Post a question somewhere friendly:

3.4 Challenge 1

  • What does the function hist do?
    • What are its main arguments?
    • How did you determine this?
  • Tricky bonus: what about +, which is actually a function?

4 Common errors

4.1 “Object not found”

This happens when text is entered for a non-existent variable (object)

hello

Can be due to missing quotes

install.packages(dplyr)

or misspellings (R is case-sensitive)!

4.2 Incomplete commands

  • In the console:
    • When the console is waiting for a new command, the prompt line begins with >
      • If the console prompt is +, then a previous command is incomplete
      • You can finish typing the command in the console window
      • If stressed and confused, press ESC many times
  • In a code chunk:
    • R will let you know there is an error with a red circle containing a white X (see below in the code file).
      • Note that all code chunks below this one will still have the red error circles until you fix the code.
    • What happens if you try to run the code below?
3 + (2*6

Change #| eval: false above to #| eval: true after you fix the code error.
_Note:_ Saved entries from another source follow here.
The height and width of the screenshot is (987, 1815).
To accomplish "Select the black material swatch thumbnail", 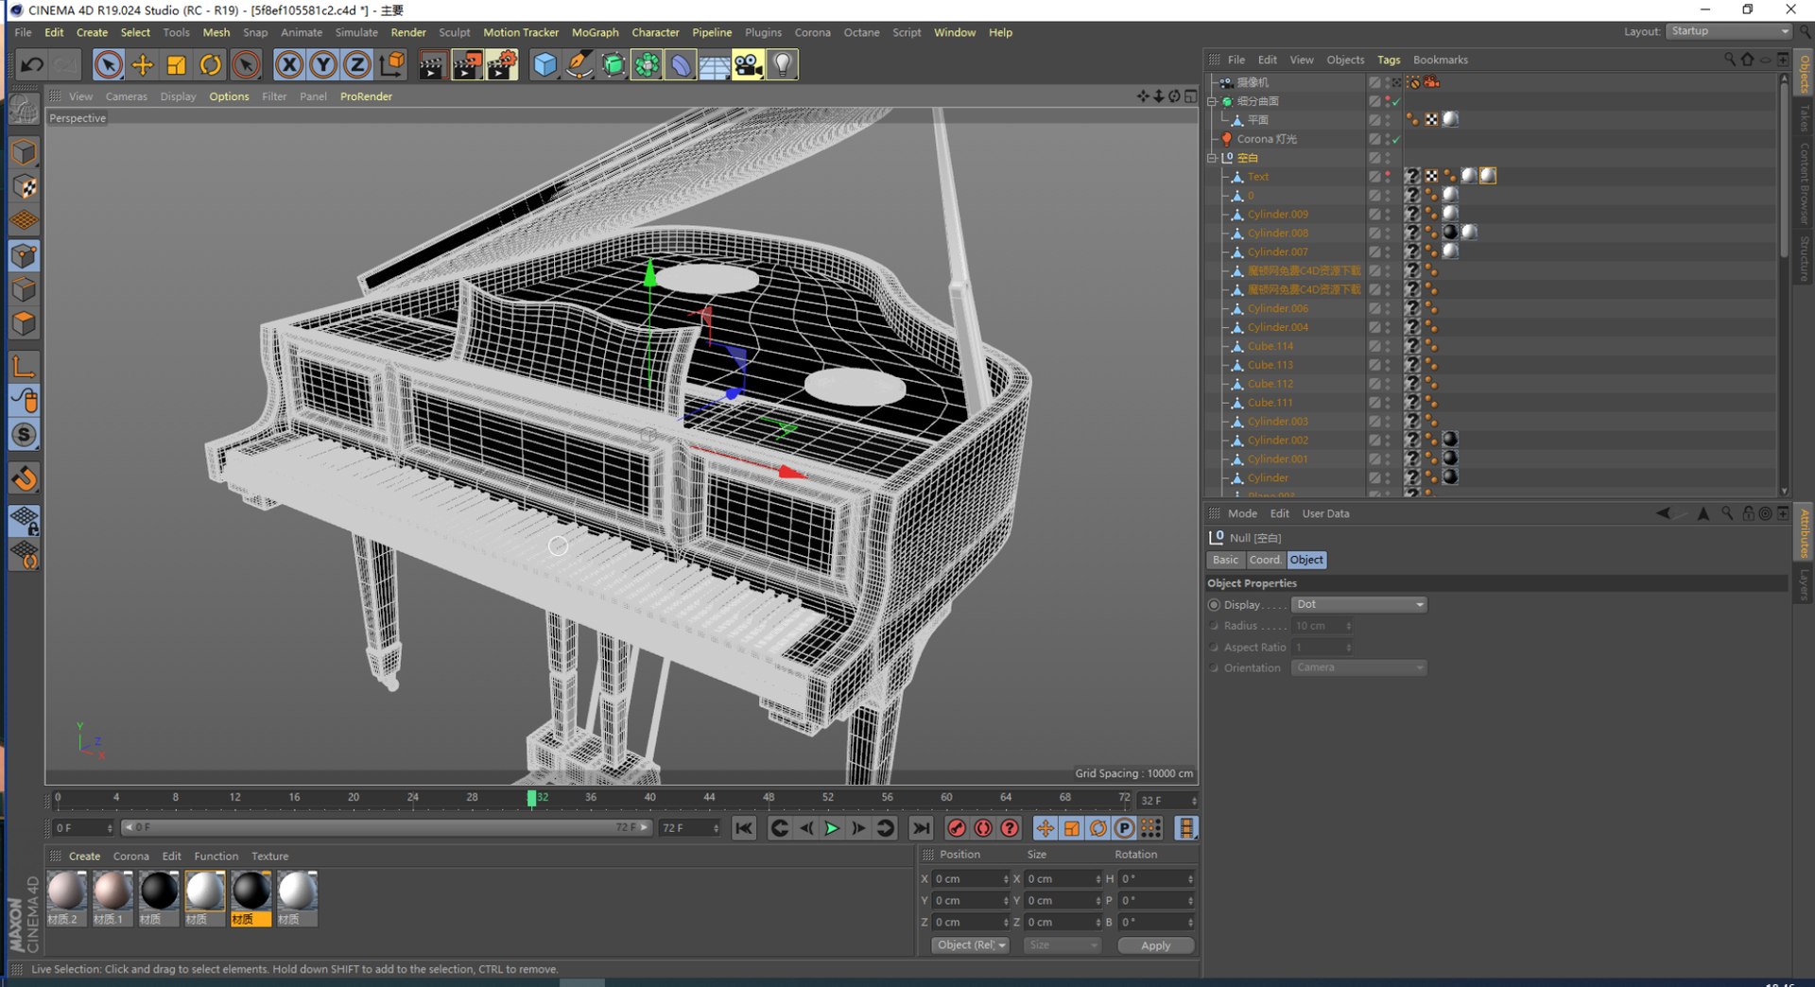I will [159, 892].
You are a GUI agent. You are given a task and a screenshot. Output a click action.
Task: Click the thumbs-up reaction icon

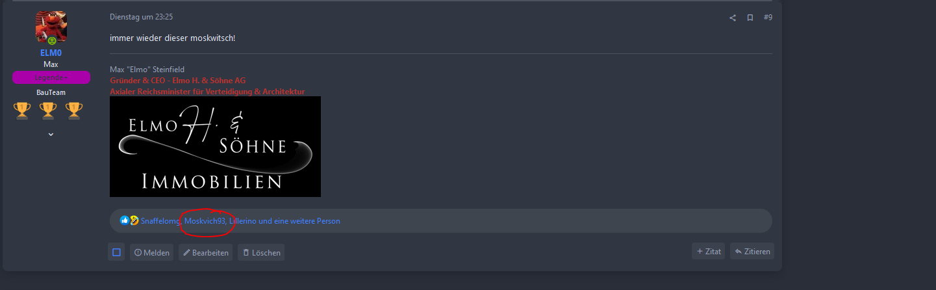[124, 220]
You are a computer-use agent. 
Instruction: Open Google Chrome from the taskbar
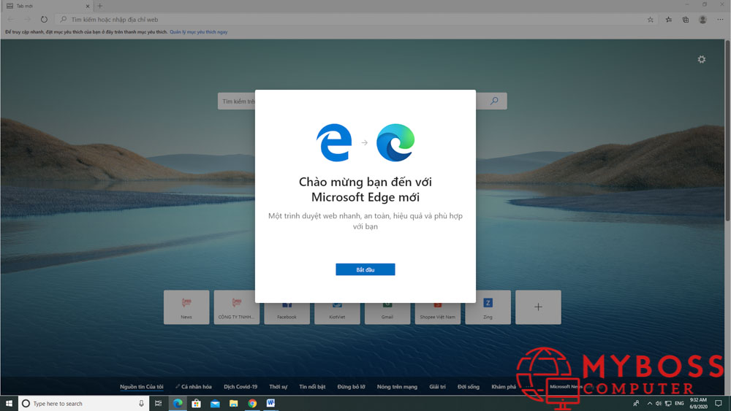252,403
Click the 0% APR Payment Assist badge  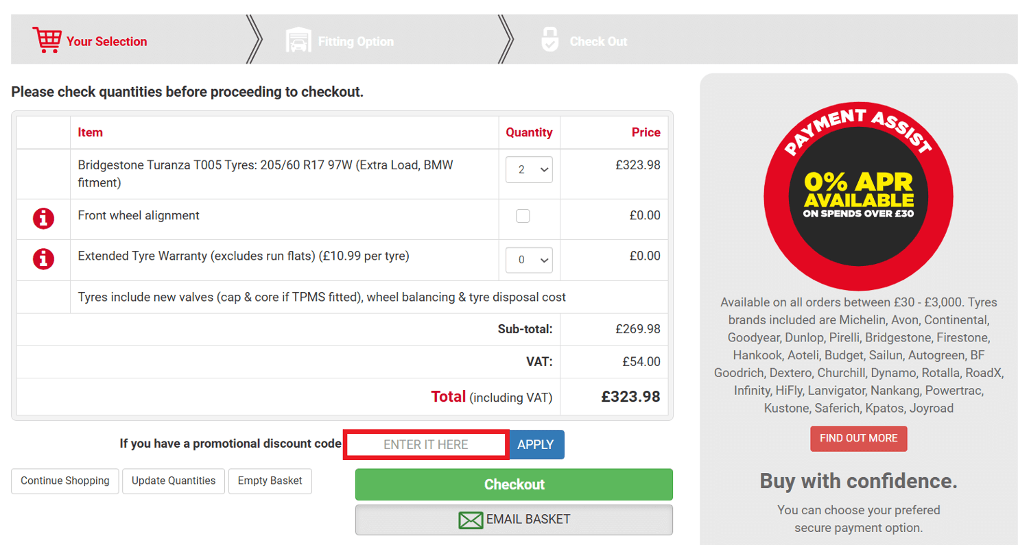pyautogui.click(x=858, y=195)

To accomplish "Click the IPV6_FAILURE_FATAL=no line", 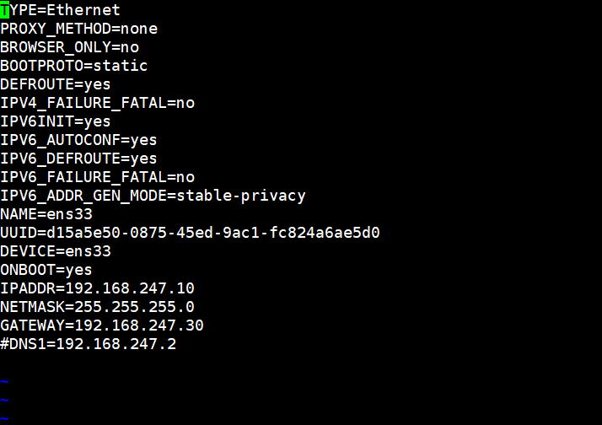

4.3 “could not find function”

  • This can happen when you are calling a function but haven’t loaded the package that it “lives” in.
  • For example, the function day() being used below is from the lubridate package.
    • What error do we get when we run the code?
day("2025-01-09")

How do we fix this code?

# either specify the package in front of ::function()
lubridate::day("2025-01-09")
[1] 9
# or load the package first (preferably at beginning of script)
library(lubridate)
day("2025-01-09")
[1] 9

Or, maybe there was a misspelling…

dsy("2025-01-09")

5 Assigning objects with <-

<- is the primary assignment operator in R

5.1 Naming conventions in R

  • Some naming conventions in R
    • Objects cannot start with a number
    • Object names are case sensitive
    • No spaces in object names
# assigning value to an object
weight_kg <- 55
  • Now that the object has been assigned, we can reference that object by running its name:
# recall object
weight_kg
[1] 55

5.2 Object as a variables

  • We can also use the object as a variable:
# multiple an object (convert kg to lb)
2.2 * weight_kg
[1] 121
  • We can create a new object (variable) based on the existing one:
# assign weight conversion to object
weight_lb <- 2.2 * weight_kg


  • Note that the code above only saves the value for weight_lb, but it doesn’t show us what the value is.
  • To see what the value is, you can
    • Check the Environment tab (this is not reproducible though)
    • Add () around the whole line of code to also see the value:
# added parentheses to see value of weight_lb in output
(weight_lb <- 2.2 * weight_kg)
[1] 121
  • Below we assign a new value to weight_kg
    • Did this change the value of weight_lb?
# reassign new value to an object
weight_kg <- 100

5.3 Removing objects

  • You can clear the entire environment using the button at the top of the Environment panel with a picture of a broom.
    • This may seem extreme, but don’t worry! We can re-create all the work we’ve already done by running each line of code again.
  • To remove an individual object, use the remove() function:
# remove object
remove(weight_lb) 

5.4 Challenge 2

What is the value of each item at each step? (Hint, you can see the value of an object by typing in the name of the object, such as with the mass line below.)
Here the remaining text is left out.